Work task
Exactly reproduce the lines from the one containing "Open the Run and Debug view" through the last line of the data, both ends included, leaving out pictures.

Extracted entries
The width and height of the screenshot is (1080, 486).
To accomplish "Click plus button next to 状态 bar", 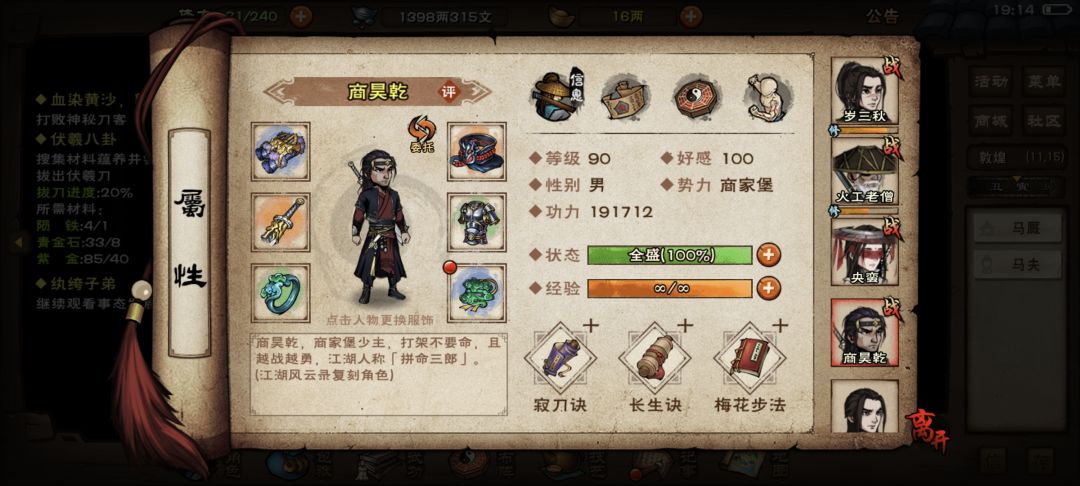I will pos(769,255).
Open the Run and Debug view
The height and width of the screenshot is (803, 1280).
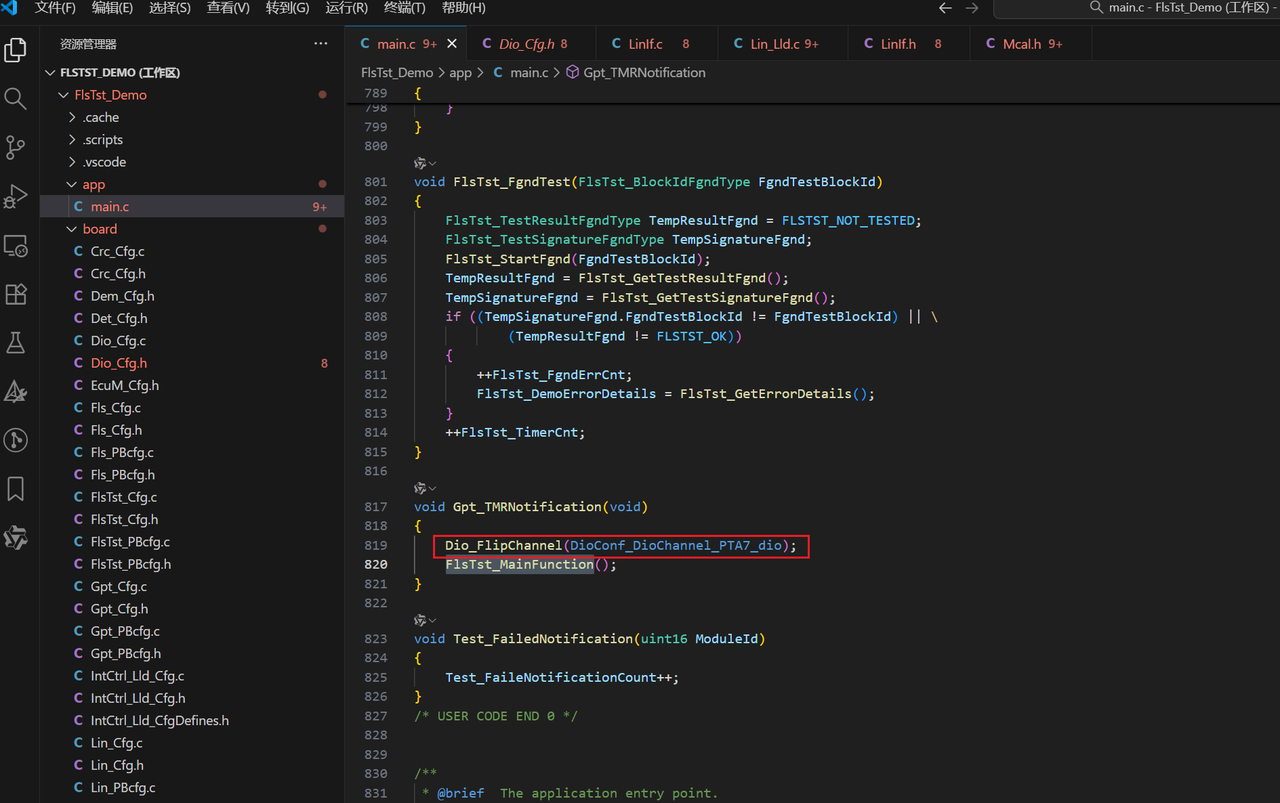15,196
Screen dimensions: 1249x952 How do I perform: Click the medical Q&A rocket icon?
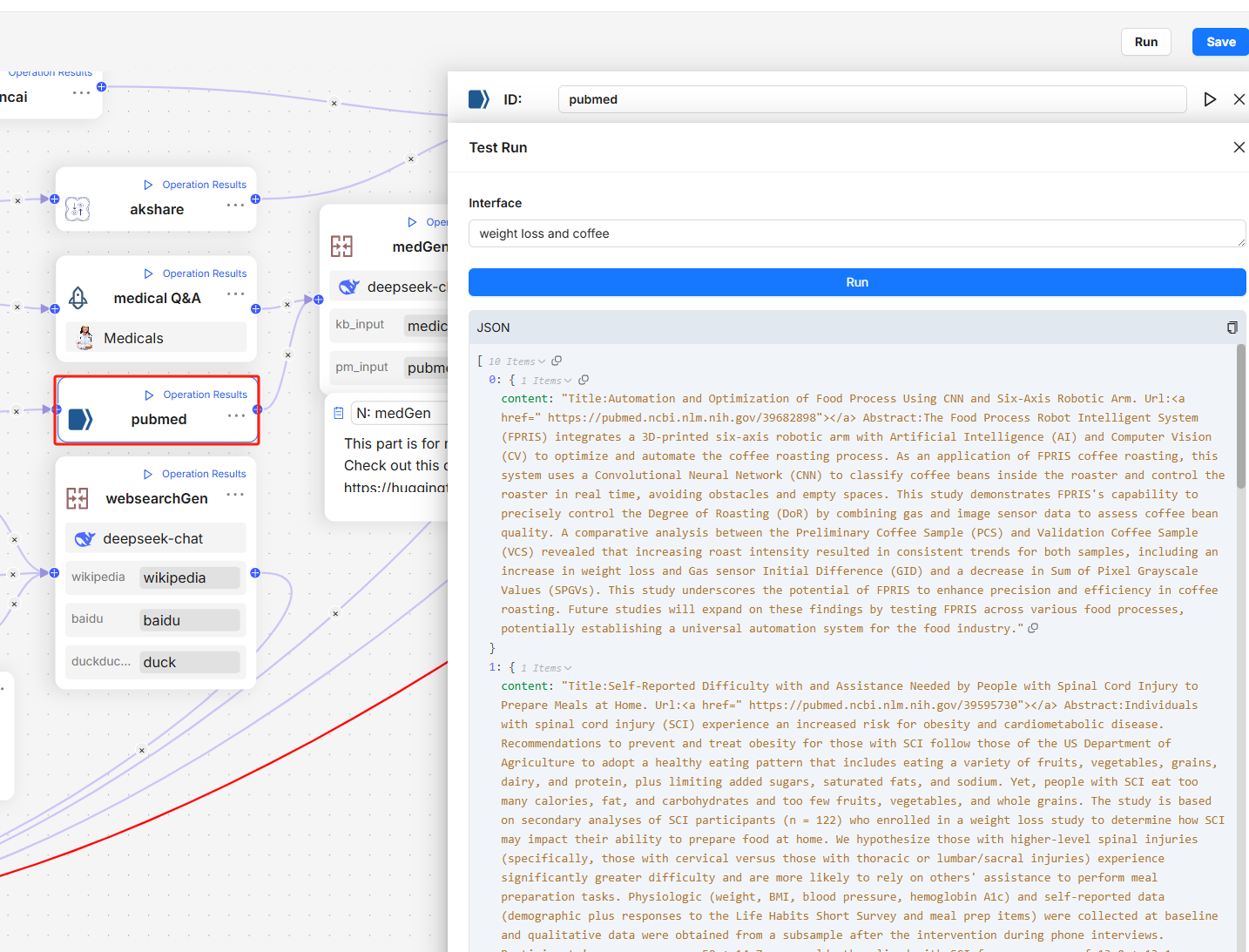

Answer box
Open the Run and Debug view
The height and width of the screenshot is (803, 1280).
15,196
Screen dimensions: 1249x952 How do I perform: Click the medical Q&A rocket icon?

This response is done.